One healthy subject with no history of BPH/LUTS (29 years old) was recruited following an IRB-approved HIPAA-compliant protocol. Subject underwent pelvic MRI on a clinical 3T scanner (Premier, GE Healthcare, Waukesha, WI, USA). 1/3 of a single weight-based dose (0.1 mmol/kg) of gadolinium-based contrast was slowly hand injected intravenously 15 minutes prior to the start of the imaging session. Immediately before the scan, the subject was equipped with a condom catheter to allow micturition while scanning. Volumetric dynamic images of the bladder and urethra were acquired throughout the voiding event in supine position using 3D Differential Subsampling with Cartesian Ordering (DISCO) Flex with spatial resolution = 1 mm x 1 mm x 2 mm, temporal resolution = 3.8 s. The 3D images were manually segmented using Mimics (Materialise NV, Leuven, Belgium), providing an anatomical geometry of the bladder and urethra at each time point. The urine flow rate was calculated as the time rate of change of bladder volume and was used to execute a CFD simulation of the urethra. Each bladder anatomy was represented as a surface mesh composing of discrete triangular surface elements. We developed a MATLAB script that processes the surface meshes such that all bladder anatomies have identical surface topologies (number of triangles, connectivity, etc.) while preserving the shape of the bladder from MRI (Figure 1). Wall-driven CFD simulation of the bladder were executed in CONVERGE CFD solver where the wall motion is the transition of the bladder anatomy between successive time phases. The outlet pressure boundary condition at the bladder neck was the solution from the urethra simulation. The maximum flow rate (Qmax) and bladder pressure from CFD were used to calculate bladder outlet obstruction index (BOOI) and bladder contractility index (BCI), which are nomograms used to diagnose BPH/LUTS. We also calculated the energy expended to void using pressure-volume relation derived from CFD results. Figure 2 illustrates the methodology pipeline from in-vivo MRI to bladder voiding CFD simulation.

Results

Successful image acquisition was obtained in the healthy subject where 3D dynamic images of the bladder and urethra during voiding were obtained in a single MRI session. The voided volume was 532 mL, post-void residual volume was 9 mL, and Qmax was 13.1 mL/s. Using the urethra anatomy and flow rate, we simulated flow in the urethra. The bladder anatomies were processed, and wall-motion driven CFD simulation of voiding were executed. Figure 3 shows the flow rate and bladder pressure during voiding. Figure 4 visualizes the velocity in the urethra and bladder.
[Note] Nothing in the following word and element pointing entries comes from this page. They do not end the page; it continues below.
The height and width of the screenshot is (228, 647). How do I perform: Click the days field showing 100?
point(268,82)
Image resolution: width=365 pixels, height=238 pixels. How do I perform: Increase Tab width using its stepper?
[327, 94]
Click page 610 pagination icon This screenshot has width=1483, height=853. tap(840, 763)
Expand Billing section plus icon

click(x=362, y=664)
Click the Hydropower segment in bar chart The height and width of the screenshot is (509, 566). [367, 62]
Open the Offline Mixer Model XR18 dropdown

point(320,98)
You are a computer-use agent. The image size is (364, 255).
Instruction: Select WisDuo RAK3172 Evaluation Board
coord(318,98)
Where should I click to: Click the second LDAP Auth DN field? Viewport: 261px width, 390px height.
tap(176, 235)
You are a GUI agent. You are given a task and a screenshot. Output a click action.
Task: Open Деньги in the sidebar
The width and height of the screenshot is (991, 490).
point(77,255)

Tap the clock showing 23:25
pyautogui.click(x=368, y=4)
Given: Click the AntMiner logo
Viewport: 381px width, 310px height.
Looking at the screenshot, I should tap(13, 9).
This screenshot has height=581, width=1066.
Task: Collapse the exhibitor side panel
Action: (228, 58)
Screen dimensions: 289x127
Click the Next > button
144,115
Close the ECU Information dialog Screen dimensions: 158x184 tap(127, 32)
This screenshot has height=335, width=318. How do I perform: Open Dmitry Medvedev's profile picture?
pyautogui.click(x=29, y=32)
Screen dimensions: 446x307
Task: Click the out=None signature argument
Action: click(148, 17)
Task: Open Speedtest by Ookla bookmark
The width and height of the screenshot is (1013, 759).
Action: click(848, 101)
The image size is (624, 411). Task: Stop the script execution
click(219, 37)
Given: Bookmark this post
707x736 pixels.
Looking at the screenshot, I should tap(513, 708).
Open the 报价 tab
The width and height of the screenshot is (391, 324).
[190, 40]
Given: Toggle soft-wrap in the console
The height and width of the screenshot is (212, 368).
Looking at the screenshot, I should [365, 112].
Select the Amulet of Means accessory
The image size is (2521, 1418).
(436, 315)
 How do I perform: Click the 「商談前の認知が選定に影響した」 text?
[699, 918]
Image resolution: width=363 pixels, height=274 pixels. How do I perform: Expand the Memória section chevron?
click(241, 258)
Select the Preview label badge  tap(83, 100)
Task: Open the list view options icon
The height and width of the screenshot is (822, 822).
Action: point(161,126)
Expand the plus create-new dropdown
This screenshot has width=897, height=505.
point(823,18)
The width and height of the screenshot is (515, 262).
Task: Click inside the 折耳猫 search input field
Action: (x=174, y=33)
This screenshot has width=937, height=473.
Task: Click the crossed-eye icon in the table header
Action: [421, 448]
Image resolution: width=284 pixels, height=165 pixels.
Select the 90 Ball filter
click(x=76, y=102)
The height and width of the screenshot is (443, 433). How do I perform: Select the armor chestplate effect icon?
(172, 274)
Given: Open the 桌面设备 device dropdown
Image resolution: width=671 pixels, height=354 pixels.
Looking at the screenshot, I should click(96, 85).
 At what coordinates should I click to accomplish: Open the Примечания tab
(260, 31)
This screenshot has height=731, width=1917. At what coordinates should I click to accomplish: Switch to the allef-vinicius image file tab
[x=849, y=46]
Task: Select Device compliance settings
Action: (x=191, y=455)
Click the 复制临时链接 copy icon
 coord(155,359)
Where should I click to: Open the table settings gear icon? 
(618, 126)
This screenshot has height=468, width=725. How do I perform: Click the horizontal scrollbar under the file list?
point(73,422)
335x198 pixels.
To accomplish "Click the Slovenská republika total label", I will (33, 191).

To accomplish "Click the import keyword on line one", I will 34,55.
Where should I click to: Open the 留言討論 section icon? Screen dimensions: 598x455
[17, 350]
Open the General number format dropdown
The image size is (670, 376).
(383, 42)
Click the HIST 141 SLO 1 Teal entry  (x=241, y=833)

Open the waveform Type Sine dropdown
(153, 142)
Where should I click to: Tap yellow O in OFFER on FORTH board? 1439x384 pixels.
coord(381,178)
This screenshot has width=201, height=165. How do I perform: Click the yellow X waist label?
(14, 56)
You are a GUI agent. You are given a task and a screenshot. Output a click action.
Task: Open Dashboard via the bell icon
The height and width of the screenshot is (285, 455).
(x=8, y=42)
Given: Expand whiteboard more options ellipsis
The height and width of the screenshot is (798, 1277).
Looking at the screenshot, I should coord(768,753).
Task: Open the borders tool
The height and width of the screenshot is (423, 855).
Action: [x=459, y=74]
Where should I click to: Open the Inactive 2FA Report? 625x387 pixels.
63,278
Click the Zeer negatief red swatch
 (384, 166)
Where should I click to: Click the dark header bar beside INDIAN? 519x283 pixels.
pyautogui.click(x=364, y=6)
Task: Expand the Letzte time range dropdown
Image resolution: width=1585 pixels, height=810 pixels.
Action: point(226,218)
BOOI was 19.9 and BCI was 111.6. The total energy expended to void was 1391 mJ and Figure 5’s bar graph shows the amount of energy required to void every 10 mL of urine.

Discussion

In clinical practice, bladder function, including BOOI and BCI, are assessed using invasive UDS. Previous work in our laboratory introduced a method that coupled 2D dynamic imaging and interpolation of bladder volumes with CFD to study bladder biomechanics6. Here, we introduced a fully three-dimensional MRI-based CFD method that enabled a non-invasive method to comprehensively characterize bladder biomechanics by quantifying and visualizing urodynamics. Execution of CFD simulations is a result of the successful surface mesh processing we developed. Our results show unobstructed bladder (BOOI < 20) and normal contractility (100 < BCI < 150) which agrees with the subject being healthy. To our knowledge, this is the first time 3D dynamic MRI was used to inform a bladder CFD simulation that quantifies BOOI and BCI non-invasively, and also the first time energy expended to void was calculated.

Conclusion

The goal of this study was to implement a non-invasive methodology to comprehensively assess bladder biomechanics using MRI and CFD. To impose bladder motion in our CFD simulation, we processed the bladder anatomies at successive time points. This study successfully simulated, quantified, and visualized bladder voiding in one subject. Future studies would apply this procedure to multiple healthy and BPH/LUTS subjects, and validate urodynamic data against benchmark UDS.